Can you quote every line of the listing below word for word?

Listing
· · · · · · ·

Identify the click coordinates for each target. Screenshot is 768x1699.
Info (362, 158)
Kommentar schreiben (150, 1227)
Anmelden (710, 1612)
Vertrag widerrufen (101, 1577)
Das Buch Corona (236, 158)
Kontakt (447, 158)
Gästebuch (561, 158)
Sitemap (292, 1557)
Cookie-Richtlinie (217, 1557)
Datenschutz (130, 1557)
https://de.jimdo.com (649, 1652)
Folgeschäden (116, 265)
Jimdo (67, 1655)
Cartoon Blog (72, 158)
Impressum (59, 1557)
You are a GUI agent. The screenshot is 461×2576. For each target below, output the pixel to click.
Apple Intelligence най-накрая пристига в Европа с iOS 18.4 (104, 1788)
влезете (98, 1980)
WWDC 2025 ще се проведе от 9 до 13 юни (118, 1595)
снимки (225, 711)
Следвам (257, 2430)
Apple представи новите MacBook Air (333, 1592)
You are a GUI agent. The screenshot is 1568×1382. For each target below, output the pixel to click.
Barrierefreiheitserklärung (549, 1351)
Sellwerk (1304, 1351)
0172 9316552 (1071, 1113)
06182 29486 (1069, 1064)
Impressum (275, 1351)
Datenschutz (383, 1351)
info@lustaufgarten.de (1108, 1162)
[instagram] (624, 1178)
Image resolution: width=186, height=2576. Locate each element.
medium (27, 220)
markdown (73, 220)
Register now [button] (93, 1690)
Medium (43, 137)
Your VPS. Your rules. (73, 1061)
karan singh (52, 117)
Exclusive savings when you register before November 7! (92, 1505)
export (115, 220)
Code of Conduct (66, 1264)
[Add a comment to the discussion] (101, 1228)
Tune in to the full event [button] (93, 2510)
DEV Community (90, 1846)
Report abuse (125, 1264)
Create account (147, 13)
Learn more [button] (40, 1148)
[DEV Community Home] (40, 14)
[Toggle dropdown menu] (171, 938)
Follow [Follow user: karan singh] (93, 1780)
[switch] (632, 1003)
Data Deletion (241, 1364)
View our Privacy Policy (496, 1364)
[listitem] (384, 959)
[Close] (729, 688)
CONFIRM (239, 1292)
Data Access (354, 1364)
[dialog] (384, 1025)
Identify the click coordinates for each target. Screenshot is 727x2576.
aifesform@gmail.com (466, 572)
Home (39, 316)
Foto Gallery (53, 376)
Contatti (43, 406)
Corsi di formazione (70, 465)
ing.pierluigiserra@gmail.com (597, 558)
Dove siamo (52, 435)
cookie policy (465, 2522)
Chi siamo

· · · · · · ·

◆ **Written solution**
Identify the click coordinates for each target. Screenshot is 768x1699.
Info (362, 158)
Kommentar schreiben (150, 1227)
Anmelden (710, 1612)
Vertrag widerrufen (101, 1577)
Das Buch Corona (236, 158)
Kontakt (447, 158)
Gästebuch (561, 158)
Sitemap (292, 1557)
Cookie-Richtlinie (217, 1557)
Datenschutz (130, 1557)
https://de.jimdo.com (649, 1652)
Folgeschäden (116, 265)
Jimdo (67, 1655)
Cartoon Blog (72, 158)
Impressum (59, 1557)
You are a GUI agent. The screenshot is 461×2576. For each target below, output the pixel to click.
Apple Intelligence най-накрая пристига в Европа с iOS 18.4 (104, 1788)
влезете (98, 1980)
WWDC 2025 ще се проведе от 9 до 13 юни (118, 1595)
снимки (225, 711)
Следвам (257, 2430)
Apple представи новите MacBook Air (333, 1592)
You are a GUI agent. The screenshot is 1568×1382. For each target below, output the pixel to click.
Barrierefreiheitserklärung (549, 1351)
Sellwerk (1304, 1351)
0172 9316552 (1071, 1113)
06182 29486 (1069, 1064)
Impressum (275, 1351)
Datenschutz (383, 1351)
info@lustaufgarten.de (1108, 1162)
[instagram] (624, 1178)
Image resolution: width=186, height=2576. Locate each element.
medium (27, 220)
markdown (73, 220)
Register now [button] (93, 1690)
Medium (43, 137)
Your VPS. Your rules. (73, 1061)
karan singh (52, 117)
Exclusive savings when you register before November 7! (92, 1505)
export (115, 220)
Code of Conduct (66, 1264)
[Add a comment to the discussion] (101, 1228)
Tune in to the full event [button] (93, 2510)
DEV Community (90, 1846)
Report abuse (125, 1264)
Create account (147, 13)
Learn more [button] (40, 1148)
[DEV Community Home] (40, 14)
[Toggle dropdown menu] (171, 938)
Follow [Follow user: karan singh] (93, 1780)
[switch] (632, 1003)
Data Deletion (241, 1364)
View our Privacy Policy (496, 1364)
[listitem] (384, 959)
[Close] (729, 688)
CONFIRM (239, 1292)
Data Access (354, 1364)
[dialog] (384, 1025)
Identify the click coordinates for each target. Screenshot is 727x2576.
aifesform@gmail.com (466, 572)
Home (39, 316)
Foto Gallery (53, 376)
Contatti (43, 406)
Corsi di formazione (70, 465)
ing.pierluigiserra@gmail.com (597, 558)
Dove siamo (52, 435)
cookie policy (465, 2522)
Chi siamo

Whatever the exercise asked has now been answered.